Forrester: For the weekend warrior caste
I’ll say it upfront … it was going to be tough for me not to like this car. What it offers and what my lifestyle requires are as close as damnit to a perfect match.
Here’s the Scooby: roomy, comfortable, well-specced, indecently quick and probably the best-handling chassis in this niche.
And here’s me: has a family, likes the odd weekend away, is not adverse to Kimi-esque bursts of speed on asphalt and gravel, and owns a few bicycles. That last little sliver of information naturally results in a fair amount of stick from the rest of the CAR mag crew.
Being die-hard petrolheads, the merest suggestion that perhaps they might also enjoy the pleasures of cycling results in hisses and various hand gestures designed to ward off evil spirits. I have not given up.
That info also offers up another clue as to why the Forester 2.0XT and I would become good mates. If you are a cyclist, you’ll know that throughout its four generations the Forester has enjoyed favour among outdoor sports enthusiasts.
From snowboarders and kayakers to trail runners and mountain bikers, the Forester’s utilitarian looks, AWD traction and versatile interior space has made it a firm favourite among weekend adventurers.
Basically, it’s been “The Cool Car” among this cognoscenti for the last two decades – particularly in the US and also right here in SA.
For the last six weeks, the Forester has been my regular car.
Offered as a stopgap until my Forester 2.5XS long-term test car arrives later this month, I’ve been enjoying its delights on the weekday morning school/work run, the Saturday morning grocery shop, and on the odd farm road muddied by the one of the wettest Cape winters ever.
Thanks to 288dm3 (1 240dm3 with seats folded) worth of luggage space, the Forester swallows family-size quantities of paraphernalia with ease and accommodates its occupants in a roomy, leather-seated cabin with a large window surface area all round, including a double-volume glass sunroof as standard.
It also comes with premium touches like an auto-powered rear hatch, keyless entry, multi-functional colour display with a reversing camera, and auto headlamps and rain sensor wipers.
XT models have long been lauded for their pace and this one’s 177kW 2.0 turbopetrol engine, coupled to its symmetrical AWD system, means the car not only embarrasses many a hot hatch between traffic lights, but also feels very settled, devouring large stretches of gravel road.
It also has an “X-Mode” that uses the central and rear diffs to traverse steep, low-grip terrain.
There is of course, a downside. The Forester range is not cheap and this XT will cost you R529 000. That’s a lot.
It’s also a price tag that puts it among the Swedes, Germans and Brits – generally viewed as premium brands a notch above the likes of Subaru.
It’s not the most frugal car either.
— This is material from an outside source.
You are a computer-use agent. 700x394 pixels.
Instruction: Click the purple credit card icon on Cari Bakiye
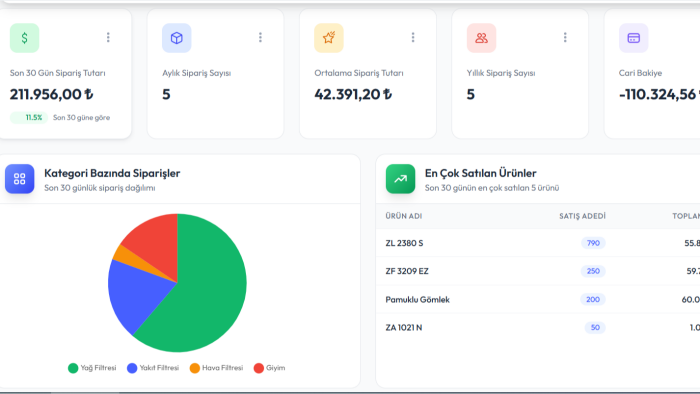pos(633,38)
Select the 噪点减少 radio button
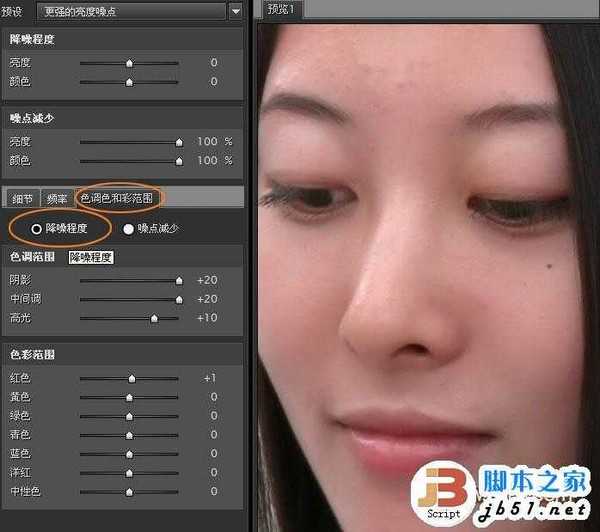The image size is (600, 532). click(129, 228)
The 2.0 turbopetrol engine gave us 10.2l/100km when we tested it in May last year, but carrying my family and fuel-economy wrecking cyclocross bike on the Thule roof-mount, meant I battled to get it under 11.3l/100 km.
And there were no Kimi shenanigans involved – I purposely drove with a very light foot.
That said, the Forester XT remains a popular car in South Africa – particularly among the weekend warrior caste – and I’ll be a little sad to see it go in a couple of weeks.
It really is a helluva lot of fun watching Mr Boy Racer’s dismayed frown slowly recede in my rear-view mirror as the Subaru catapults from the robot.
The XS replacement will be with me for the next 20 000km and, featuring all the same interior and luxury touches as the XT but a more frugal 2.5 petrol engine (and R100k cheaper), it’s probably a more sensible bet for a responsible family guy like me. Probably.